From start to finish, intimacy is a risky business. There’s always the possibility that the person you’re getting closer to won’t return the feeling or that you’ll have a change of heart. Don’t expect the conversation to be easy. But it will bring relief.

Plan Ahead

Set a reasonable time and place to meet face to face. Having a breakup interview in a public setting helps individuals manage their emotions, says Lubetkin. If possible, ask your partner’s friends to intercede to make sure your partner comes to the meeting and has support afterward.

Engage with Empathy

Empathy—the ability to understand someone else’s feelings—is essential whether you’re saying or hearing that the relationship can’t continue. Being mindful of the partner’s humanity helps the person take in what is always heard as something deeply wrong with oneself that caused the other to stop loving: “I know this is not what you want to hear.” “Maybe you’ve been feeling the same weakening of our relationship; we don’t have the same warmth.” “I want both of us to have the chance to find the closeness we no longer share.”

Grant the Good

Let the other person know all the things you’ve respected and admired. Then point out that while those things remain true, the feelings you once had have come apart.

Explain Why

Be honest, calm, and compassionate as you explain your view of what no longer works for you—”I’m not ready to make a long-term commitment.” “Something happened that I can’t get out of my mind.”—and mention any efforts you’ve made to get your partner to modify bothersome behavior. Listen carefully when it’s your partner’s turn to speak.

Avoid Put-Downs

Breakup talks do not benefit from all-encompassing judgments, either of the people you’re leaving or of yourself. They hurt, and they stir defensiveness, prolonging the discussion. Don’t resort to “I’m not a good person. It’s all my fault.” If there’s someone else in your life, say so.

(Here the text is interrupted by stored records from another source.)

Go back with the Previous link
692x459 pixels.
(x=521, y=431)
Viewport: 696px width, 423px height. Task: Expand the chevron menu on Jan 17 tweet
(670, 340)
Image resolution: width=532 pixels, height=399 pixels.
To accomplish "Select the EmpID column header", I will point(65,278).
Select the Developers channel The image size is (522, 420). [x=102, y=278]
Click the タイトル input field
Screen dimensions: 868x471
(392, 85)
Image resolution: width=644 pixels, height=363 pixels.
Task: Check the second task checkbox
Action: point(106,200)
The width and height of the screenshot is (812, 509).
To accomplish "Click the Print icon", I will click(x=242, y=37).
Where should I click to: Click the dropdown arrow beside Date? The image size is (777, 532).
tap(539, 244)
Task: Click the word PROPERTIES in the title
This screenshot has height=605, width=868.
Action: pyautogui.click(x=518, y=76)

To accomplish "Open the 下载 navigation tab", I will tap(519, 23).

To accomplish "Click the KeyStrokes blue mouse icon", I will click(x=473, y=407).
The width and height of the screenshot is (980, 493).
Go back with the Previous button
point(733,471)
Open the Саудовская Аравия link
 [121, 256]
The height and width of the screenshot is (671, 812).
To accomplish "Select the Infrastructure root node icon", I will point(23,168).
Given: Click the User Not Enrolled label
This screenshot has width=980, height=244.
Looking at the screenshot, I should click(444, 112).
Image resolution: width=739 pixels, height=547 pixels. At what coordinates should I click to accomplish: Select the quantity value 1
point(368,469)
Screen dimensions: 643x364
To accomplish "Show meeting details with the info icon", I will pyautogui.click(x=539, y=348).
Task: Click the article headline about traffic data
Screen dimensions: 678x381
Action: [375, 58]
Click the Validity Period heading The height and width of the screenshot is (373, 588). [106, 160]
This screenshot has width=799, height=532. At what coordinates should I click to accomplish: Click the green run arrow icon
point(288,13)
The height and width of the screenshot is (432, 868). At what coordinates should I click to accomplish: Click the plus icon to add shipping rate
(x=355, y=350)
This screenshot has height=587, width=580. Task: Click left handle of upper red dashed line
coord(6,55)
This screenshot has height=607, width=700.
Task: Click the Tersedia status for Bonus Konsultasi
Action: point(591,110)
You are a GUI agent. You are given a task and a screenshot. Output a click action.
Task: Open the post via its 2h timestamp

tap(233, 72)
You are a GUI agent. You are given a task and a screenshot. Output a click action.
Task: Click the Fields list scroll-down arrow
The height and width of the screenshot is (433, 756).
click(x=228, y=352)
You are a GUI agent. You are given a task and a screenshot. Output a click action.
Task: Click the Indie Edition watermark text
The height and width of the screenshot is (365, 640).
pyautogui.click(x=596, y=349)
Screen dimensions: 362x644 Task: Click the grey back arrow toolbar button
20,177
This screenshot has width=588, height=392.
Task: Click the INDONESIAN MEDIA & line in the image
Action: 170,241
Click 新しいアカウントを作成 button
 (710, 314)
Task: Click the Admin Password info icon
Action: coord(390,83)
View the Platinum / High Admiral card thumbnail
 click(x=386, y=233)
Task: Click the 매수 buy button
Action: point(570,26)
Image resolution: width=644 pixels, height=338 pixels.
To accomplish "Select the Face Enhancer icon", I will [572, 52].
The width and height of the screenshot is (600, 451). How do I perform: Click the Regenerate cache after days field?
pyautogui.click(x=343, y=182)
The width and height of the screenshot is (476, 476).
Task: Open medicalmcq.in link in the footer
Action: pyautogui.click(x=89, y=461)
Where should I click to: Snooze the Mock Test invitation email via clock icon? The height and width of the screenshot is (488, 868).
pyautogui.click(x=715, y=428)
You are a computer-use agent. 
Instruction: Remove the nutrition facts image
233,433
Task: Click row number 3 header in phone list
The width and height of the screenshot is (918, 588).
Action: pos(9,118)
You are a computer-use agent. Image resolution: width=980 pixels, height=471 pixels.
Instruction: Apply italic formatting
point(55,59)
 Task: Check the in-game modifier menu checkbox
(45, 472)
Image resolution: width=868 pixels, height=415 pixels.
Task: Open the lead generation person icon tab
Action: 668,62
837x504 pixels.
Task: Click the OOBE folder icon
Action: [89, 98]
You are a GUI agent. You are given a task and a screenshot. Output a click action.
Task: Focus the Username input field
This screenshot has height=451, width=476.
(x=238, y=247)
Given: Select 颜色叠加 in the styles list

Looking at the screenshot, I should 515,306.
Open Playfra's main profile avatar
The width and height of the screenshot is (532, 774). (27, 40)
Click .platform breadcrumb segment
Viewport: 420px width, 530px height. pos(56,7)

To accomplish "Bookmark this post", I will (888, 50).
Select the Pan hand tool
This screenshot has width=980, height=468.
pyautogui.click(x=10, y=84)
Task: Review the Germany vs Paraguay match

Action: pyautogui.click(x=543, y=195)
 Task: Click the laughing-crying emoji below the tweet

Even Casual Relationships Have Strings

If you’ve been friends with benefits, remember the friends part. There is some kind of mutual regard and attachment.

Ask for Feedback

Exit interviews are most valuable when they provide information about what you could do better. Ask how your behavior and attitude contributed to the ruin of the relationship, Lubetkin urges. “Was I too demanding? Too clingy? Too distant?”

Show Generosity of Spirit

Once you’ve discussed what wasn’t working for you and why, “end with a wish or a ritual, something that says, ‘I release you to the world with love and light. I hope you find somebody who’s good for you,'” advises psychologist Alexandra Solomon.

If You Can’t Get the Full Story, Write It.

If a breakup convo doesn’t go well or happen at all, you don’t have to struggle with feeling worthless and humiliated. You can work through what happened on your own. Recount the breakup story in writing, including the failure to get an explanation—a sign the other lacks emotional maturity and that you need someone who can talk through hard things with you.

Disconnect

Unfriend and block each other on social media and take each other’s contact information out of your phones. It’s not mean. It’s enforcing a healthy boundary to permit healing.